Vargas, Javier
- Department of Aquatic Sciences and Assessment, Swedish University of Agricultural Sciences
- Uppsala University
Research article2022Peer reviewedOpen access
Varg, Javier Edo; Bergvall, Christoffer; Svanback, Richard
Contamination by microplastics (particles < 1 mm) is a growing and alarming environmental problem in freshwater systems. Evidence suggests that industrial effluents could be one of the critical point sources of microplastics and other pollutants, and their interaction can cause organismal stress and affect host and environmental microbial communities. We tested the individual and combined effects of microplastics and other pollutants on host survival and host associated (commensal) bacterial diversity.

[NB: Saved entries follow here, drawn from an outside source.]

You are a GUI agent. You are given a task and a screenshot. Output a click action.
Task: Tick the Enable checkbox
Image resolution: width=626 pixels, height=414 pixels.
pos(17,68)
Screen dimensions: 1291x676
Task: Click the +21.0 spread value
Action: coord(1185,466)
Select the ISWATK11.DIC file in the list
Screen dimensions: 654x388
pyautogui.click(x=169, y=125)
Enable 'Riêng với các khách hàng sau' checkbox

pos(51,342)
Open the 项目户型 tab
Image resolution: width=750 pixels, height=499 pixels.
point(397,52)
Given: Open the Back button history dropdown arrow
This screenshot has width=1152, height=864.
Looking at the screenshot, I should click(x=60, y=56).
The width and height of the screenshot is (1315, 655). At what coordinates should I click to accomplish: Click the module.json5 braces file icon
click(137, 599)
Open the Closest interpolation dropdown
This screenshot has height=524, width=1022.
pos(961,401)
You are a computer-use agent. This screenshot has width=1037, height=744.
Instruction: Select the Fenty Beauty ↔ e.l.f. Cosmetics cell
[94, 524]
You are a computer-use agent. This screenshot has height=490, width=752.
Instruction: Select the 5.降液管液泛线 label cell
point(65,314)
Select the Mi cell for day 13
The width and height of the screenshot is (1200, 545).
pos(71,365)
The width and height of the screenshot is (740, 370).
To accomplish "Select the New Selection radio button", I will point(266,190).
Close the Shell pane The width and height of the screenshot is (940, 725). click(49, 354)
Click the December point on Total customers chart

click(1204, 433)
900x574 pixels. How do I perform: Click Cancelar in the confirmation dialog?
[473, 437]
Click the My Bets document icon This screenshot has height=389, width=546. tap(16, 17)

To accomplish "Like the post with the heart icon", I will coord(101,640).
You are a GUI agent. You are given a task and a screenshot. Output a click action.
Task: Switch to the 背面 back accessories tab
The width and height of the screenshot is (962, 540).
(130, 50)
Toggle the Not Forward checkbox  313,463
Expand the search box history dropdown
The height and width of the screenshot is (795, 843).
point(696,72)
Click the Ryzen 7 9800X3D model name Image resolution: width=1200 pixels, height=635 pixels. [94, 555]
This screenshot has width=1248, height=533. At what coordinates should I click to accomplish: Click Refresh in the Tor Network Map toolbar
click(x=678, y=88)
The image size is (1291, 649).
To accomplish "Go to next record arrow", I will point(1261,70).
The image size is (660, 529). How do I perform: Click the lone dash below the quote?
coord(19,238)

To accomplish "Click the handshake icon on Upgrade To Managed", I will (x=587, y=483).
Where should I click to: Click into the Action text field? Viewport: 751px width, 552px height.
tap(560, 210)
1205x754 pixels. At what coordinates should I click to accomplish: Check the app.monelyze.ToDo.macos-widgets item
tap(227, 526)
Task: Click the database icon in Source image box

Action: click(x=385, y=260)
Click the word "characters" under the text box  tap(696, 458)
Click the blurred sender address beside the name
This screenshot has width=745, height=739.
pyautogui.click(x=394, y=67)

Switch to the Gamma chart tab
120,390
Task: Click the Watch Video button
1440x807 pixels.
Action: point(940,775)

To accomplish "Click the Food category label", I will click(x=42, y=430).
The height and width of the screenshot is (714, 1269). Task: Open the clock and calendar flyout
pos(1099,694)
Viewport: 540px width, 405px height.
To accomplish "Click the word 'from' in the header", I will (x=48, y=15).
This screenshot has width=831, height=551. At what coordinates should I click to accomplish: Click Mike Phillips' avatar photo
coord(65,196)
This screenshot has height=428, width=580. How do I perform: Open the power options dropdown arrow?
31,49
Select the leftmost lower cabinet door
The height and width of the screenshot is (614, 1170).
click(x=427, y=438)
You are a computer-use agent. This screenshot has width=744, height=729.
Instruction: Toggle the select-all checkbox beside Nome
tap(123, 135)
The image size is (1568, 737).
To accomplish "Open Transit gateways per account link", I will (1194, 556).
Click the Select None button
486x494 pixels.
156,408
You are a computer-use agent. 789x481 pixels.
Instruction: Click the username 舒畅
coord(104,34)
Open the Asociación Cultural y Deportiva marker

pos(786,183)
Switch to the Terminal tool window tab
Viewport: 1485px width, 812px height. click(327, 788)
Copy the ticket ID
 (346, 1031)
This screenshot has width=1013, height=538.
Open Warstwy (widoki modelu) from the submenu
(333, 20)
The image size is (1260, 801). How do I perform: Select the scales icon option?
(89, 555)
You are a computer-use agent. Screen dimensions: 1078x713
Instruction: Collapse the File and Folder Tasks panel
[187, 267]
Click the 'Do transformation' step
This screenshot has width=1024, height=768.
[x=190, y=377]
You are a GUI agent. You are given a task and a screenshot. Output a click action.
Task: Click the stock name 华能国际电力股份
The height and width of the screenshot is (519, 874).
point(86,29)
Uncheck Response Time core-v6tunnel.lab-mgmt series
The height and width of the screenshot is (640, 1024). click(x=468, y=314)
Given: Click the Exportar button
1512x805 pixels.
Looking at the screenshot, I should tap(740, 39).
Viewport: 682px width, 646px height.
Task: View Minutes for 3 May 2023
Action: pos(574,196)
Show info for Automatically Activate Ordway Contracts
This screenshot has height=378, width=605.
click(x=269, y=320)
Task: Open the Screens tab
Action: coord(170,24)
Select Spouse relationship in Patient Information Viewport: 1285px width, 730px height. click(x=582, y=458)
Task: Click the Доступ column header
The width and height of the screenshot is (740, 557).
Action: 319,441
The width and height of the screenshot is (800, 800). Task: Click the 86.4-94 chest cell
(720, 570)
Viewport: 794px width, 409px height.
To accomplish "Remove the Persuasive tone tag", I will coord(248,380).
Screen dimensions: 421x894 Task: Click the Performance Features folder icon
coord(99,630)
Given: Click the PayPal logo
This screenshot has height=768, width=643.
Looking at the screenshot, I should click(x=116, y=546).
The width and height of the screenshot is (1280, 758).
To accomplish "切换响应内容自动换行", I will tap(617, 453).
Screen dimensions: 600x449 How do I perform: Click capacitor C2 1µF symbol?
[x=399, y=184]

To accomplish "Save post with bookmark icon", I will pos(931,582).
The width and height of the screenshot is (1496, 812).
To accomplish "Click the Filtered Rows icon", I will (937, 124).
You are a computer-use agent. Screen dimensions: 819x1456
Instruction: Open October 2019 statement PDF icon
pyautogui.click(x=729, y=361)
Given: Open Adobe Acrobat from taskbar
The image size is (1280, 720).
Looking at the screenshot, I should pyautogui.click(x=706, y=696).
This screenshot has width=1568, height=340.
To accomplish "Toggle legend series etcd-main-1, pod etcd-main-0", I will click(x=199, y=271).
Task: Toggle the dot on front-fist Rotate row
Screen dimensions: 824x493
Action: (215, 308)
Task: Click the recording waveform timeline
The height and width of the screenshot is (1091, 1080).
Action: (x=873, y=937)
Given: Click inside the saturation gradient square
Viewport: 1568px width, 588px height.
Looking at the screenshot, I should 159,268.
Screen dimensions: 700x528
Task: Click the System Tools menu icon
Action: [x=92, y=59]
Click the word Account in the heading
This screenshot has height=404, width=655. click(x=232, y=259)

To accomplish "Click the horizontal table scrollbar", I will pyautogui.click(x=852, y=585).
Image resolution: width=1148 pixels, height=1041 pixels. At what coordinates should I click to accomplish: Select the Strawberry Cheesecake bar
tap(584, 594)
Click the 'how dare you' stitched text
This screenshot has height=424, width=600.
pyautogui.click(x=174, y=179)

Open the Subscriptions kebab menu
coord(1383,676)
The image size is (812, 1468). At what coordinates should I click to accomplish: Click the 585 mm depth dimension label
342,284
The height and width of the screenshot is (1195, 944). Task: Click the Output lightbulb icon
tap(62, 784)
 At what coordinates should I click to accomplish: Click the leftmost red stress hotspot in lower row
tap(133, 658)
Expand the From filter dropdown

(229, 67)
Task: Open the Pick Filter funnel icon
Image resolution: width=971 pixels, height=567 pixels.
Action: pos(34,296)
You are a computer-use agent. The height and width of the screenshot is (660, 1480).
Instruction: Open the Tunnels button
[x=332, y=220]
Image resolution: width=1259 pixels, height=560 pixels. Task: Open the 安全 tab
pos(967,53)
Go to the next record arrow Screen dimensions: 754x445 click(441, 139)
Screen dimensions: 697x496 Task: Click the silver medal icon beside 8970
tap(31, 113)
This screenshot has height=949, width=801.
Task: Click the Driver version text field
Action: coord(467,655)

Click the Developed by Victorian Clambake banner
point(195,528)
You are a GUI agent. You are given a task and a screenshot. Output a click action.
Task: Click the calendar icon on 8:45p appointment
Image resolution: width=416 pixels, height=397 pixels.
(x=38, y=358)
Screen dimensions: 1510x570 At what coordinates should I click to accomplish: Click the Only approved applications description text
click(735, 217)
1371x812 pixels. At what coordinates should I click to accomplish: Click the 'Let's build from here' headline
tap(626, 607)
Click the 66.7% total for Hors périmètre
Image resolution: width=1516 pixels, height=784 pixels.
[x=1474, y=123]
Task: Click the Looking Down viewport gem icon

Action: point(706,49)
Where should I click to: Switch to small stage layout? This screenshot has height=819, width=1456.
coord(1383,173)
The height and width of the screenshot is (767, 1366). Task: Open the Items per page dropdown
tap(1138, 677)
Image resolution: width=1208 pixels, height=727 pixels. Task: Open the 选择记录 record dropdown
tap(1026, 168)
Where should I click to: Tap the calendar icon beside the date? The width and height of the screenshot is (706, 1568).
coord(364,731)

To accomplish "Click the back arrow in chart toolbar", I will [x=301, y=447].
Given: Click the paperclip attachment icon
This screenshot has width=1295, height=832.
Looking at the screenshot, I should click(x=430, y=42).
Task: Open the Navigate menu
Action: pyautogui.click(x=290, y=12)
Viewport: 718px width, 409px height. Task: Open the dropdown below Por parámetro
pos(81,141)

We exposed Daphnia magna to 1 mu m microplastic beads with a concentration of approximately 1820 particles/ml and chromium (VI) simultaneously with treatments of 2 and 5 ppm for 72 h. DNA extraction was done to amplify and sequence the ribosomal Bacterial 16S from both the water and the Daphnia. Daphnia experienced low mortality in treatments microplastics (13.3%) and 2 ppm chromium VI (30%) individually. However, the combination of microplastics and 2 ppm chromium (VI) increased the mortality to 74.4%. In the treatments with 5 ppm of chromium (VI) mortality rose to 100% after 30 h of exposure. Microbial diversity changed in response to microplastics, chromium (VI), and both combined exposure. Microplastics and toxic metals can cause dysbiosis of freshwater environmental microbiota, whole host microbiota, and host survival. This work stresses the importance to assess how pollutants' individual and joint effects could affect organisms including their microbiome.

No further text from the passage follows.